# Required actions:
[a] Print the passage of the forum thread on replacing boat gunnels from "The best way" to "rot out headaches.", reproducing the wording without any change.
[b] Answer these questions using the forum thread on replacing boat gunnels:
(i) According to driz, what would be the best material for the gunnels?
(ii) What product does driz recommend for sealing the top before capping it with aluminum?
(iii) By when would Texas Prowler like to get the tin on the water?
[c] Write the next part of the forum thread on replacing boat gunnels, starting after its final post.

==== Text excerpt ====

Sent from my LGLS991 using Tapatalk


----------



## driz (Jun 16, 2016)

We had an Arkansas Traveler that looked exactly like that when I was growing up in the 60's. A real tank of a boat that was big enough not to worry if the wind came up with those nice high sides. The one problem we always had was those gunnels rotting out every couple years. I can see why everybody went to the all aluminum designs as they were a major PITA. Great boat though.
The best way of course would be with nice fat piece of something like 1/4" 2x2" aluminum angle. That would do the deed forever though you probably couldn't bend it right yourself and would have to farm it out , at least the bending fitting part and you do the rest yourself. Second best would be a nice hardwood, something like oak or maple. Seal the hell out of it on the bench before installing. When you put it on put the hardwood on then seal the top well with 3M 5200 and cap it with aluminum as stated before. Of course make sure to use stainless steel hardware. 
By the time you get done ordering wood, material, ect though it might just make more sense to see if that local steel fabricator (the guy who actually fixes your dinged up props you take to the dealer as well) may be able to bend one for you cheaper. You'd have a better job in the bargain as well and no more rot out headaches.


----------



## Texas Prowler (Jul 30, 2016)

Well guys I'm not having any luck finding a lumber yard open on the weekends that has white oak. I'll have to take off during the week I guess...Ugh.

Sent from my LGLS991 using Tapatalk


----------



## driz (Aug 1, 2016)

You might try looking up any local good old boy saw mills. Sometimes they have the good stuff you won't find in stores and it will be cheaper. They might even make it right to spec for you. If you give one a call and he doesn't have any often they can tell you who does. Just stay away from anyplace saying Marine. Wood is wood but once it is blessed with the "M" word :roll: $$$$$$
Just another thought. Did you ask any of them if they could order you some? Most lumber outlets can easily and quickly get a lot of things they don't regularly stock. That's sort of become business as usual in recent years for most things. The thing is they (at least around here) don't charge for it but you do have to ask. I think even Lowes and Home Depo do it too, just ask.


----------



## Texas Prowler (Aug 1, 2016)

I sure didn't ask about having the wood ordered but i will and see what they say. Id like to get the tin on the water by fall.

Sent from my LGLS991 using Tapatalk


----------



## Texas Prowler (Aug 15, 2016)

I found a specialty hardwood lumber yard that will be open this weekend. https://www.hlcdallas.com/solid.php
Just my luck I've called them before and this will be their first time open on the weekend. I'll have to stop by.

==== Given data ====

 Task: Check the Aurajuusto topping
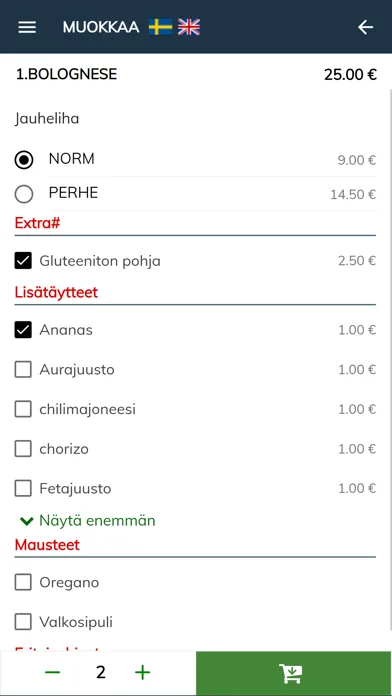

====

# Exercise results:
[a]
The best way of course would be with nice fat piece of something like 1/4" 2x2" aluminum angle. That would do the deed forever though you probably couldn't bend it right yourself and would have to farm it out , at least the bending fitting part and you do the rest yourself. Second best would be a nice hardwood, something like oak or maple. Seal the hell out of it on the bench before installing. When you put it on put the hardwood on then seal the top well with 3M 5200 and cap it with aluminum as stated before. Of course make sure to use stainless steel hardware. 
By the time you get done ordering wood, material, ect though it might just make more sense to see if that local steel fabricator (the guy who actually fixes your dinged up props you take to the dealer as well) may be able to bend one for you cheaper. You'd have a better job in the bargain as well and no more rot out headaches.

[b]
(i) A nice fat piece of something like 1/4" 2x2" aluminum angle.
(ii) 3M 5200.
(iii) By fall.

[c]
The owner suggested i check out the juniper and cypress wood. I'll check out the white oak while I'm there as well.

Sent from my LGLS991 using Tapatalk


----------



## Texas Prowler (Aug 20, 2016)

Well i ended up getting mahogany 2in strips cut and milled down to half inch thick. I think I'll end up having to do the gunwale trim in sections due to the curvature. Sucks... It doesn't just curve around the sides it actually curves up then down as well.

Sent from my LGLS991 using Tapatalk


----------



## Johnny (Aug 20, 2016)

Tex - if you think that mahogany is hard to curve,
the white oak is twice as hard, if not more !!
to do your boat justice, the wood will have to be steamed
and clamped into position while you work it. (extra hands are very helpful here).
YouTube it - "how to steam bend wood"

Good luck in your project !!
Looking forward to the photos


----------



## Texas Prowler (Aug 20, 2016)

The guys at the shop did say white oak would be more difficult to work with. They actually suggested that i have the wood milled down to 1/4 strips. I will give steaming them a good shot. I'll try wrapping them in hot towels first.

Sent from my LGLS991 using Tapatalk


----------



## Texas Prowler (Aug 21, 2016)

This Mahogany turned out to be extremely easy to work with. I am really happy! I'll post pics later after the drivers side is done. So far I've only used one c clamp. 

Sent from my LGLS991 using Tapatalk


----------



## Texas Prowler (Aug 21, 2016)

Sent from my LGLS991 using Tapatalk


----------



## lckstckn2smknbrls (Aug 21, 2016)

Did you have to steam it to bend it?


----------



## Texas Prowler (Aug 21, 2016)

I just used boiling water, towels, weights up to 35lbs, bungee cord and a c-clamp.

Sent from my LGLS991 using Tapatalk


----------



## Texas Prowler (Sep 5, 2016)

I got a little steam going to see. If it would make the mahogany more flexible then the towels as you can see in the pics it worked wonderfully.


----------



## lckstckn2smknbrls (Sep 5, 2016)

I like the old Freon tank as a steam kettle.


----------



## Texas Prowler (Sep 6, 2016)

Thanks! I tried to be creative with what i have. Wrapped the wood with painters plastic and tape then ran a hose to it, then let it steam for a few hours.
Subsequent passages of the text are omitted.